Here we have a set of data that represents voting results. There are 300 votes total, and, in each row, we name, gender, age, and vote. I’ll go ahead and summarize the data in a pivot table.
Any field added as a row or column label is automatically grouped by the values that appear in that field. For example, we can easily summarize total voting results by vote by simply adding Vote as a row label.
Or, I can make Vote a column label and then add Gender as a row label.
For both fields, the pivot table breaks down the data using the values that appear in that each field.
But what if you want to group by age? Well, if I remove gender and add age as a row label, we do get a breakdown by age, but it’s a little hard to understand.
What we’re looking at is specific results for each age. Results for 20 year olds, 21 year olds, 25 year olds, and so on.

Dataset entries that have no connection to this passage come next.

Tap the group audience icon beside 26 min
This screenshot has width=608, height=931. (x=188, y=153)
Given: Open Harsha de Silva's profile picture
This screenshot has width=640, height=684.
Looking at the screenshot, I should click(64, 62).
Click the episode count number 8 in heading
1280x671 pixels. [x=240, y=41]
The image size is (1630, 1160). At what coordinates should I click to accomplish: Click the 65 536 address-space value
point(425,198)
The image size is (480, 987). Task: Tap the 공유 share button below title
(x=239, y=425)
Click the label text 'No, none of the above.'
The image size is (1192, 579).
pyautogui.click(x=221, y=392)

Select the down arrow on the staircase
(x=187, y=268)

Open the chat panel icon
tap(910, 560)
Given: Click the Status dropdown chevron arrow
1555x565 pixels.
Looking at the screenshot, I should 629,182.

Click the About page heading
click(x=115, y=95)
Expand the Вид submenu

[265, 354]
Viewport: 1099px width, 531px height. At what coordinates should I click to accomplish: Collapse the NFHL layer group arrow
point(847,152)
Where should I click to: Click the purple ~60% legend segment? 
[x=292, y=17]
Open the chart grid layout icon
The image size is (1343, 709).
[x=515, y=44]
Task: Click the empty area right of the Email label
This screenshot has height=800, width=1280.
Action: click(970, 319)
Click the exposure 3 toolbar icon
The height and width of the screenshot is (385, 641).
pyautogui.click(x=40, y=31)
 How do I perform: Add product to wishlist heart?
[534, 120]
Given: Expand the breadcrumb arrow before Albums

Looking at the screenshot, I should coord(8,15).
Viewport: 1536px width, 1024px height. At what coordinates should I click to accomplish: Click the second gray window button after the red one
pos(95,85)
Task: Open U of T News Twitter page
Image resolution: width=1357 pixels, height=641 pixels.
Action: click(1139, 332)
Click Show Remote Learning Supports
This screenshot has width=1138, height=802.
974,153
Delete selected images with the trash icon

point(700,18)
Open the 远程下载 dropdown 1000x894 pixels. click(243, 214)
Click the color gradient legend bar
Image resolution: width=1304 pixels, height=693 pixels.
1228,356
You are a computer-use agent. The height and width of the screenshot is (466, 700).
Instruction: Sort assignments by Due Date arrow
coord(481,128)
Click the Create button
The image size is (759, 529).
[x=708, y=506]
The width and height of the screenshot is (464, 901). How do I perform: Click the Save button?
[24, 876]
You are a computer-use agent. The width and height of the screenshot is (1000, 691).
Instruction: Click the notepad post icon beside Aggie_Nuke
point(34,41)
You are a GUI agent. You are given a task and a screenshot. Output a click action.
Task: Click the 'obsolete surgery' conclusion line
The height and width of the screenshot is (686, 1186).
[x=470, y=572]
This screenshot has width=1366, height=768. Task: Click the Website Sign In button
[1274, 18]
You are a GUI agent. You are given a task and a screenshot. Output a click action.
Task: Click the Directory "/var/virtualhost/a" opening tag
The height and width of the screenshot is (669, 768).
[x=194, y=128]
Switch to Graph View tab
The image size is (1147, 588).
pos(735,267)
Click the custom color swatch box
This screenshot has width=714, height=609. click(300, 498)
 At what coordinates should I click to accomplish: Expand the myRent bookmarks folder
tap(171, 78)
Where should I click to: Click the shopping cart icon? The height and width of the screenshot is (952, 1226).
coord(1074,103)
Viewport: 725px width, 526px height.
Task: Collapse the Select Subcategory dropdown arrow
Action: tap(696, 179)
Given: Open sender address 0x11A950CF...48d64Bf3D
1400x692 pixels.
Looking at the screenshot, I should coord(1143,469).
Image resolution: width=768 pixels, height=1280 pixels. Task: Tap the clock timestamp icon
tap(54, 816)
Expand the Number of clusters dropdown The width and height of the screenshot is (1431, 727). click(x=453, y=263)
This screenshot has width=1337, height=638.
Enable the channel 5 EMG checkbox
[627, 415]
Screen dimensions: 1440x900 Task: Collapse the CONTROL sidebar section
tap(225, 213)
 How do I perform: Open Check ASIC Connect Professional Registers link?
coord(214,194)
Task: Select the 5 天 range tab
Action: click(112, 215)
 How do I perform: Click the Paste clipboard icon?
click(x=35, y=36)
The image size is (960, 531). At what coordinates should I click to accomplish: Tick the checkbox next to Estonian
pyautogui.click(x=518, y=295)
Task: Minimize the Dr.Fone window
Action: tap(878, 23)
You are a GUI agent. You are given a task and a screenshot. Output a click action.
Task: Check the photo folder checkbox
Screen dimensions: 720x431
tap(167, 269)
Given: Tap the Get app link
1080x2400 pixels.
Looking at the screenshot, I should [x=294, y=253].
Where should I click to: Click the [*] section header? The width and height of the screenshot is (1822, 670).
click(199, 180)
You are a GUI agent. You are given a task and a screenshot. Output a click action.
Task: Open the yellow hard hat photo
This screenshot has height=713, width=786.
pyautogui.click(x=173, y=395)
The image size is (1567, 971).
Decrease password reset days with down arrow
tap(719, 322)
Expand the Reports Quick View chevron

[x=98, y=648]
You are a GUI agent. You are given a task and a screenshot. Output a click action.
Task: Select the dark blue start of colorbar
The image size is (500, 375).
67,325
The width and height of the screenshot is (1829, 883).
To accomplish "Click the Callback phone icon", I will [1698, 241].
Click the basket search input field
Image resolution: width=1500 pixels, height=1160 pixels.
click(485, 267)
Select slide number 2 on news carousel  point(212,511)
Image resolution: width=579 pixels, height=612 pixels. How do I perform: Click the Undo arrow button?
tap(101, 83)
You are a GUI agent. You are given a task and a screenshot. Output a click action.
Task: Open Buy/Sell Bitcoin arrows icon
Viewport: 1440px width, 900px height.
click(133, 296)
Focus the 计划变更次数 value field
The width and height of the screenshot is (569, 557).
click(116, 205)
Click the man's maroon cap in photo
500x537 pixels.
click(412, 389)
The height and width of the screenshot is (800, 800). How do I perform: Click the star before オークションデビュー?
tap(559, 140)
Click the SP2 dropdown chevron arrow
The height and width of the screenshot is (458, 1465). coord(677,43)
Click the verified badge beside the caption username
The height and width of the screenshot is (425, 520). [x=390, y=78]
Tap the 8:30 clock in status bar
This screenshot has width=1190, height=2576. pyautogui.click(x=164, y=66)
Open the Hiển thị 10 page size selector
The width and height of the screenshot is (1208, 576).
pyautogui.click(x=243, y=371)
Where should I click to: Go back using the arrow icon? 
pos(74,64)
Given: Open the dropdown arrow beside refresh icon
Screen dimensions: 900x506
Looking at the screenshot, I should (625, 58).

It’s cool that the pivot table did this for us so quickly, but it’s not very useful, since the automatic grouping by age is too granular. We don’t care that five 20-year-olds voted for Option B – we want to see voting results by age ranges, like 20-29, 30-39, and so on.
To group ages into buckets like this, right-click any value in the Age field and choose Group from the menu.
When the Grouping dialog box appears, set an interval that makes sense for your data. In this case, I’ll group by 10 years.
When you click OK, you’ll see your data neatly grouped by age range.
To change the grouping, just repeat the process.
You can use this same approach to group any kind of numeric data.